Data provided:
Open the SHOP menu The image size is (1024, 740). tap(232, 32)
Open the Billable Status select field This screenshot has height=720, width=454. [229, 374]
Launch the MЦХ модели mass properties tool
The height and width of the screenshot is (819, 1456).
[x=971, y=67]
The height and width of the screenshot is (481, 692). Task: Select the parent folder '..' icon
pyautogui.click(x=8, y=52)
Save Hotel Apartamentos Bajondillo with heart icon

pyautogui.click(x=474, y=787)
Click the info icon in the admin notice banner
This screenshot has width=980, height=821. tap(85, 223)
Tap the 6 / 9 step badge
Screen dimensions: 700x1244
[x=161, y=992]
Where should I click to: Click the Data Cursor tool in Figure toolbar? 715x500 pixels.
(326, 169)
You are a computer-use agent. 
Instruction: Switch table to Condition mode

Directions for this task: The required output is the line holding "You are a computer-use agent." plus every line after it in the data, reproduced exactly.

Expected output:
You are a computer-use agent. 
Instruction: Switch table to Condition mode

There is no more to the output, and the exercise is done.